Kiarostami is known for his 1997 film Taste of Cherry, which won the Palme d’Or at the Cannes Film Festival that year. Jean-Luc Godard, a renowned French film director, screenwriter, and film critic, once famously said, “Film begins with DW Griffith and ends with Abbas Kiarostami.”
The Guardian spoke to Asghar Farhadi, an Oscar-winning filmmaker and a friend of Kiarostami’s. A sad Farhad spoke about his friend’s death.
“He wasn’t just a film-maker. He was a modern mystic, both in his cinema and his private life. He definitely paved ways for others and influenced a great deal of people. It’s not just the world of cinema that has lost a great man; the whole world has lost someone really great.”
In a separate post, the Guardian eloquently describes Kiarostami as a filmmaker and talks about his work.
“Abbas Kiarostami was a mysterious and delicate fabulist of human nature and human relations, a film-maker whose stories were somehow in, but not of, the real world. His movies didn’t render up their meaning easily; they were replete with meditative calm, sadness, reflection, but also dissent, obliquely stylised confrontation and emotional negotiation – as well as his own elusive kind of playful humour.”
Kiarostami was born in 1940 in Tehran. After studying painting at the University of Tehran, he later worked as a graphic designer and commercial director. Kiarostami started his filmmaker career when he took a job in the film department at Kanun (the Centre for the Intellectual Development of Children and Young Adults).

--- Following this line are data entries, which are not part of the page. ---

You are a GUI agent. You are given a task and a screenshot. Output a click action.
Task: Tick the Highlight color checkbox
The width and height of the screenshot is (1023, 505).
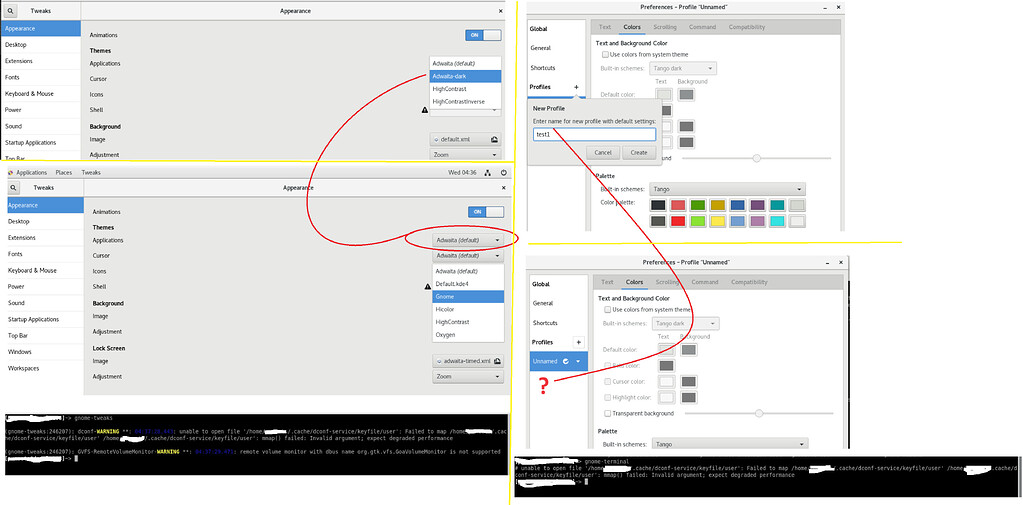pyautogui.click(x=608, y=397)
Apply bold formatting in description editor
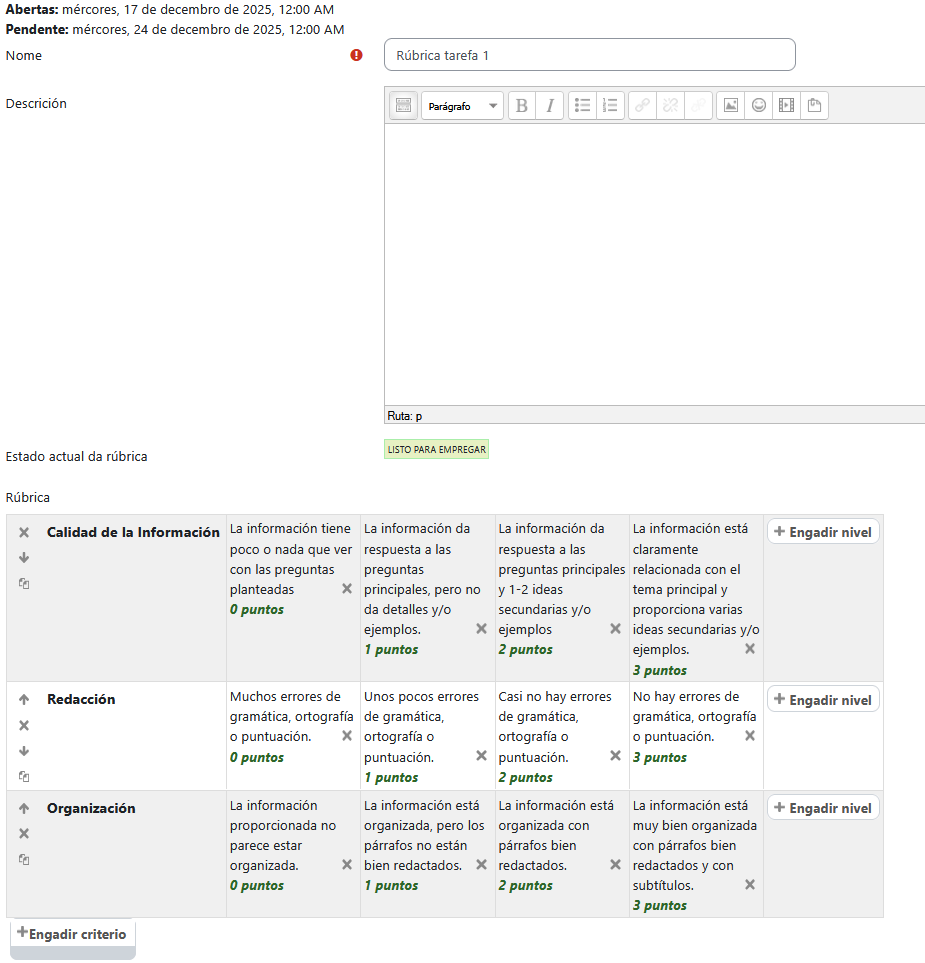Screen dimensions: 925x963 tap(521, 106)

He made his first feature film, The Report, in 1977. Two years after the release of the movie, in 1979, the Khomeini revolution in Iran caused a lot of Iranian filmmakers to flee the country due to rampant censorship. However, Kiarostami stayed in Iran and worked around the censorship by re-working his films.
He explained, “A tree that is rooted in the ground. [If you] transfer it from one place to another, the tree will no longer bear fruit, If I had left my country, I would be the same as the tree.”
It was in the late 80s that Kiarostami won international acclaim and established his style as a director, particularly for his Koker trilogy. The first movie in the trilogy was Where Is the Friend’s Home?, which was released in 1987. This movie won the Bronze Leopard at the Locarno Film Festival for Kiarostami. He also made Life, And Nothing More… in 1992 — a movie that transcended conventional genres and blended fiction and documentary. Kiarostami completed the trilogy with Through the Olive Trees in 1994.
While he was filming this trilogy, Kiarostami had to flee Iran in 1989 because it had become very hostile. He was recognised as an auteur in 1997 when he released his seventh feature film, Taste of Cherry, which was the study of a man searching for someone to help him commit suicide.
He continued to make films after winning the Palme d’Or, jointly, with The Eel, which was directed by Shohei Imamura. He also made documentaries, including ABC Africa and 10 on Ten. Kiarostami also made feature films like Certified Copy, Shirin, and Like Someone in Love. After Mahmoud Ahmadinejad’s rise to power, filming in Iran was becoming increasingly difficult. He filmed Certified Copy in Italy and Like Someone In Love in Japan. Kiarostami was asked to join the Academy of Motion Pictures and Sciences along with 683 other filmmakers only last week.